Most cyberattacks aim to take advantage of well-known flaws and vulnerabilities. Also, with so many new vulnerabilities being found every year, it is crucial for businesses to maintain ongoing vigilance in order to assess their IT security posture, identify any gaps, and take the necessary action. The key to addressing this increasingly severe threat environment is a rigorous vulnerability assessment programme. This is so because a vulnerability assessment is a rigorous procedure that locates and measures security flaws in networks, hardware, and software used in applications.
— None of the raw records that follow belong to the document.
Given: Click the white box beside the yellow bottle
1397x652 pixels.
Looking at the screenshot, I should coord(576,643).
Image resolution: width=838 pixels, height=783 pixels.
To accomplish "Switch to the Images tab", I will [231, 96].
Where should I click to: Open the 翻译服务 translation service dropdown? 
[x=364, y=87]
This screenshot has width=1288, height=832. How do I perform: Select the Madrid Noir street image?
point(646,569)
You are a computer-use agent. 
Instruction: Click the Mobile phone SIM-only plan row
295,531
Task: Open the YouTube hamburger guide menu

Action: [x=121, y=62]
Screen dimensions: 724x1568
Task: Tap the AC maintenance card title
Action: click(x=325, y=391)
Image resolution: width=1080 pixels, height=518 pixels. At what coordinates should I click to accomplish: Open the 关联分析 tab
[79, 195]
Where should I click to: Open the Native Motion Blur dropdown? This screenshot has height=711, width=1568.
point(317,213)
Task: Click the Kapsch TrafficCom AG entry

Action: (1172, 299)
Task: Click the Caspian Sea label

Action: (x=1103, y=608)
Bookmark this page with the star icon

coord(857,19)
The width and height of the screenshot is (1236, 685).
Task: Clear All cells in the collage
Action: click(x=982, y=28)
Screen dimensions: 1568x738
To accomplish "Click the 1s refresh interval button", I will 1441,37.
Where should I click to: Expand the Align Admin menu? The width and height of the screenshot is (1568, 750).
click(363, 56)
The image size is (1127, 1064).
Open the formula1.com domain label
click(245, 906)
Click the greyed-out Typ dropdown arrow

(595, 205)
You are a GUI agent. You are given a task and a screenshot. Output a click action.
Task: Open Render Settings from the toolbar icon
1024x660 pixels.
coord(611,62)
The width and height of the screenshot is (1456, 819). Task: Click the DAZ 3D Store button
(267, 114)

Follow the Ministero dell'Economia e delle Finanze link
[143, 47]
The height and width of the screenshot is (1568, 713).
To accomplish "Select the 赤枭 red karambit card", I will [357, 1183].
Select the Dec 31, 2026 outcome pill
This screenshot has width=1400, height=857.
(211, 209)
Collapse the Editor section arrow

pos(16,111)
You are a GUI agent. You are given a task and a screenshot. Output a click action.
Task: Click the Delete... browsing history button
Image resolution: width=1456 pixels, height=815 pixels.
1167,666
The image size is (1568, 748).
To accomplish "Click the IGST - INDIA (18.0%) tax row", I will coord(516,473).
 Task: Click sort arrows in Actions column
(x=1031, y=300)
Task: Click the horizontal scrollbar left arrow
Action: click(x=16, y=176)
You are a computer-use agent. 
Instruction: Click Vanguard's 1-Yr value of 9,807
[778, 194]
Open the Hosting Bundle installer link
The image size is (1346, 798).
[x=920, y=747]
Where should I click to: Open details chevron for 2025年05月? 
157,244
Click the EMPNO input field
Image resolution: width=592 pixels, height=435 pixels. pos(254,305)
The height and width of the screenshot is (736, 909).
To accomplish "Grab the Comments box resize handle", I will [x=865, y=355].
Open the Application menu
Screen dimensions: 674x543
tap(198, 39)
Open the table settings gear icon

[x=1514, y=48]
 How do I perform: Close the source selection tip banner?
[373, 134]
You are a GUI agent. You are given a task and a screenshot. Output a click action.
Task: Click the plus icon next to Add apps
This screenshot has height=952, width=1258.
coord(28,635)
A vulnerability assessment for an organisation should result in a clear report with a list of the environmental factors that need to be addressed and where on the priority list each factor falls. The IT departments of organisations constantly update, patch, and apply software patches to their critical systems. However, managing software updates and patches is a difficult task for IT departments because patches are known to occasionally disrupt other software and in some cases, systems needing patches cannot be taken offline. Because of this, a good vulnerability assessment will give the company a prioritised list of vulnerabilities organised by system or software (or others), which the IT department may use as a task list to strengthen the company’s security posture.

A plan of defence against today’s sophisticated cyberattacks, in which attackers programme the attacks to actively search for vulnerabilities in systems and networks and automatically start their attack process as soon as these are found, is crucial for any organisation, even if it is not a high priority target. Knowing the difference between scanning for vulnerability assessments and analysing and prioritising vulnerabilities by incorporating them into a larger “risk management programme” is also crucial.

The five steps listed below are frequently included in a vulnerability assessment:

1. determining the assets that require protection;
2. assessing potential dangers to those assets;
3. conducting a vulnerability assessment to determine how vulnerable the existing method of protection is;
4. evaluating risks (by considering the impact and possibility of any potential weakness being exploited);
5. reducing dangers.